Metabolism of Purine & Pyrimidine Nucleotides
After studying this chapter, you should be able to:
Compare and contrast the roles of dietary nucleic acids and of de novo biosynthesis in the production of purines and pyrimidines destined for polynucleotide biosynthesis.
Explain why antifolate drugs and analogs of the amino acid glutamine inhibit purine biosynthesis.
Outline the sequence of reactions that convert IMP, first to AMP and GMP, and subsequently to their corresponding nucleoside triphosphates.
Describe the formation from ribonucleotides of deoxyribonucleotides (dNTPs).
Indicate the regulatory role of PRPP in hepatic purine biosynthesis and the specific reaction of hepatic purine biosynthesis that is feedback inhibited by AMP and by GMP.
State the relevance of coordinated control of purine and pyrimidine nucleotide biosynthesis.
Identify reactions that are inhibited by anticancer drugs.
Write the structure of the end product of purine catabolism. Comment on its solubility and indicate its role in gout, Lesch-Nyhan syndrome, and von Gierke disease.
Identify reactions whose impairment leads to modified pathologic signs and symptoms.
Indicate why there are few clinically significant disorders of pyrimidine catabolism.

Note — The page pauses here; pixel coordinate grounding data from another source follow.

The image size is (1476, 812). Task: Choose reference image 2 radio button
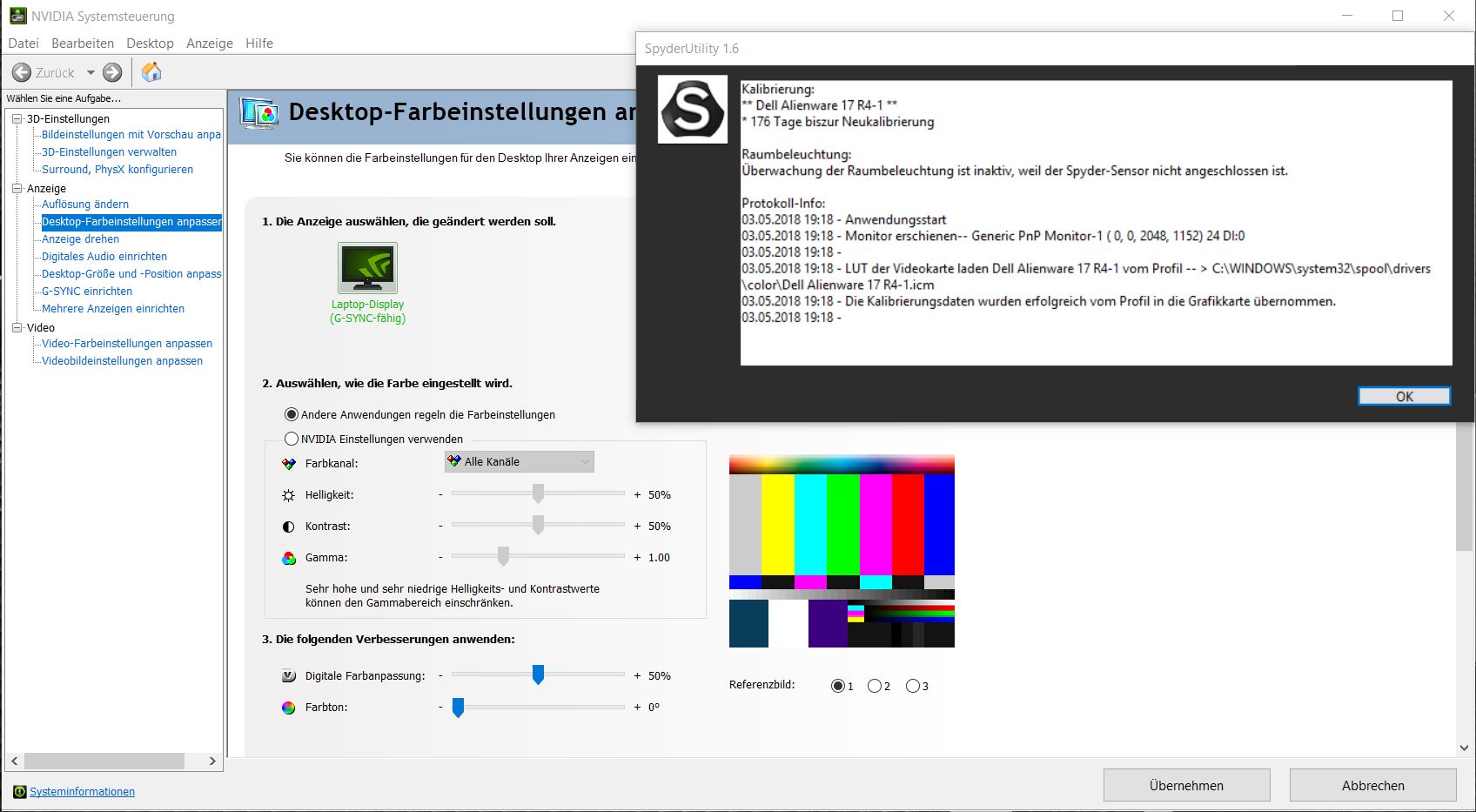pyautogui.click(x=875, y=686)
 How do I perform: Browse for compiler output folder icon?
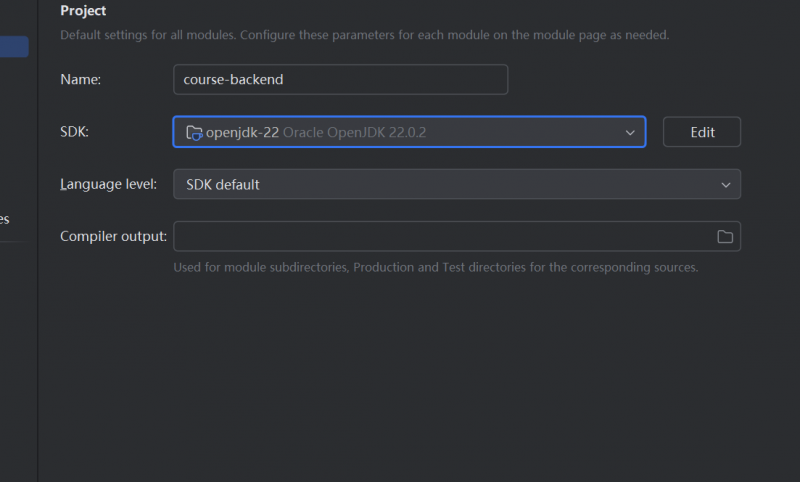coord(725,237)
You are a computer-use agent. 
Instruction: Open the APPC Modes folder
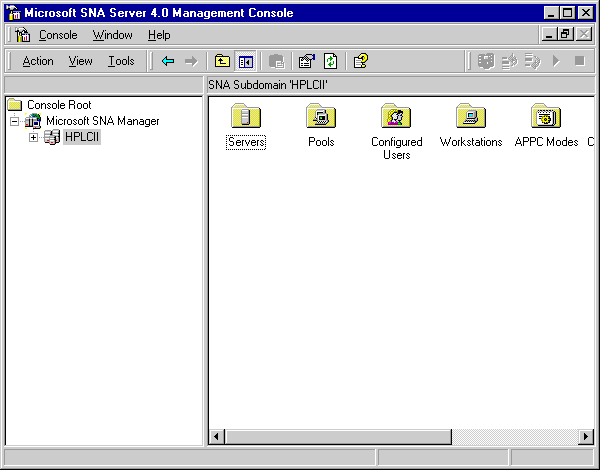(x=546, y=117)
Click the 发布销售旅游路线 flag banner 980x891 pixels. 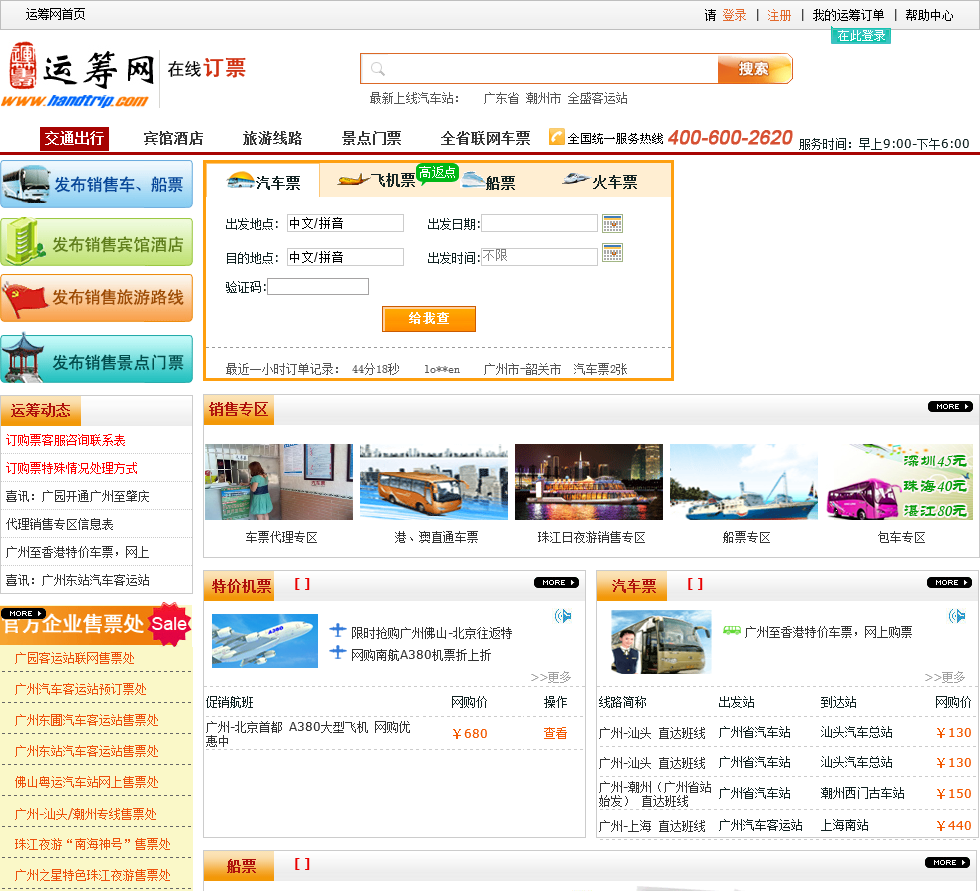click(x=97, y=298)
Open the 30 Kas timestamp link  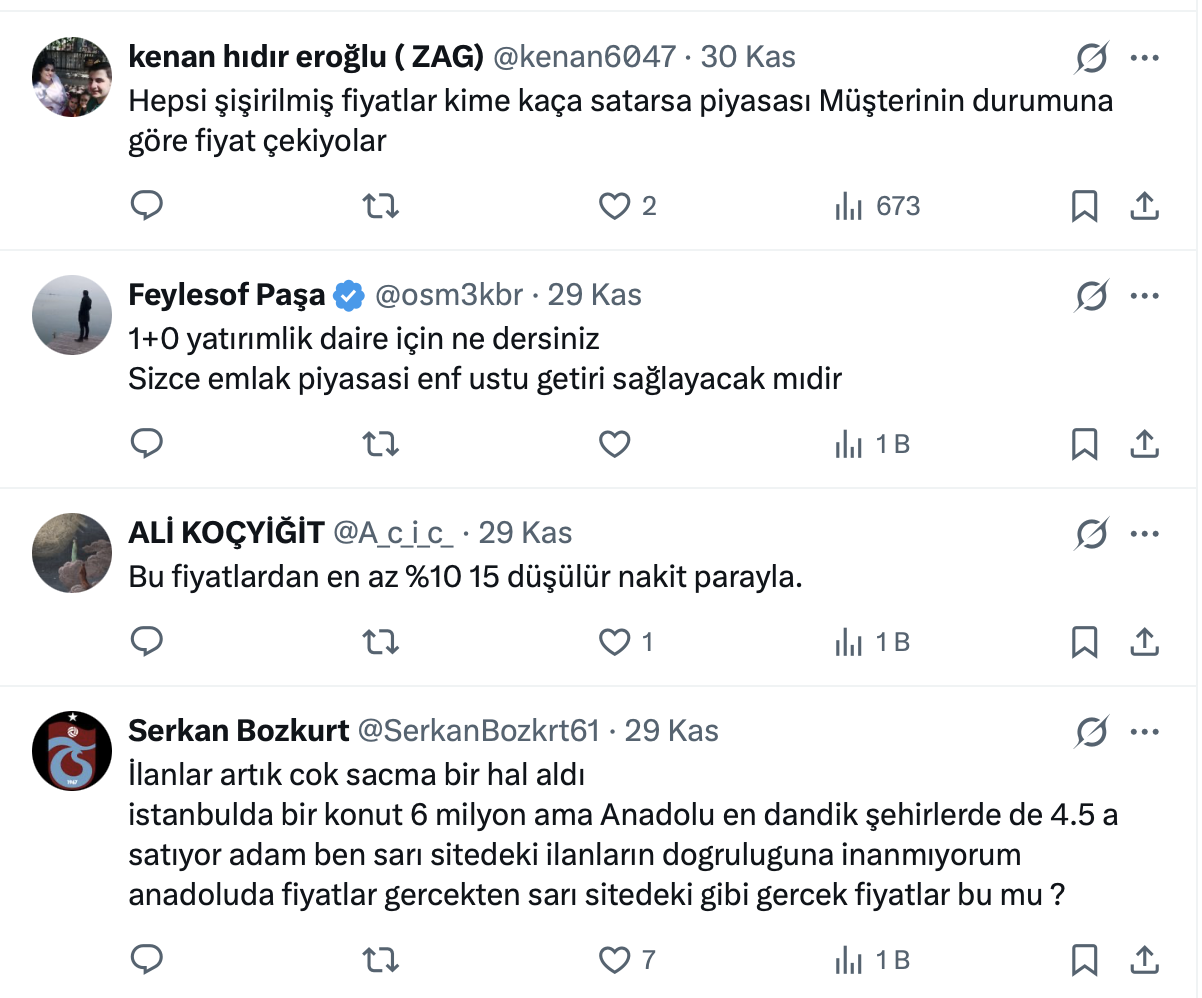click(748, 57)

Even when humans consume a diet rich in nucleoproteins, dietary purines and pyrimidines are not incorporated directly into tissue nucleic acids. Humans synthesize the nucleic acids, ATP, NAD+, coenzyme A, etc, from amphibolic intermediates. However, injected purine or pyrimidine analogs, including potential anticancer drugs, may be incorporated into DNA. The biosyntheses of purine and pyrimidine ribonucleotide triphosphates (NTPs) and dNTPs are precisely regulated events. Coordinated feedback mechanisms ensure their production in appropriate quantities and at times that match varying physiologic demand (eg, cell division). Human diseases that involve abnormalities in purine metabolism include gout, Lesch-Nyhan syndrome, adenosine deaminase deficiency, and purine nucleoside phosphorylase deficiency. Diseases of pyrimidine biosynthesis are rarer, but include orotic acidurias. Unlike the low solubility of uric acid formed by catabolism of purines, the end-products of pyrimidine catabolism (carbon dioxide, ammonia, β-alanine, and γ-aminoisobutyrate) are highly water soluble. One genetic disorder of pyrimidine catabolism is β-hydroxybutyric aciduria, due to total or partial deficiency of the enzyme dihydropyrimidine dehydrogenase. This disorder of pyrimidine catabolism, also known as combined uraciluria-thyminuria, is also a disorder of β-amino acid biosynthesis, since the formation of β-alanine and of β-aminoisobutyrate is impaired. A nongenetic form can be triggered by administration of 5-fluorouracil to patients with low levels of dihydropyrimidine dehydrogenase.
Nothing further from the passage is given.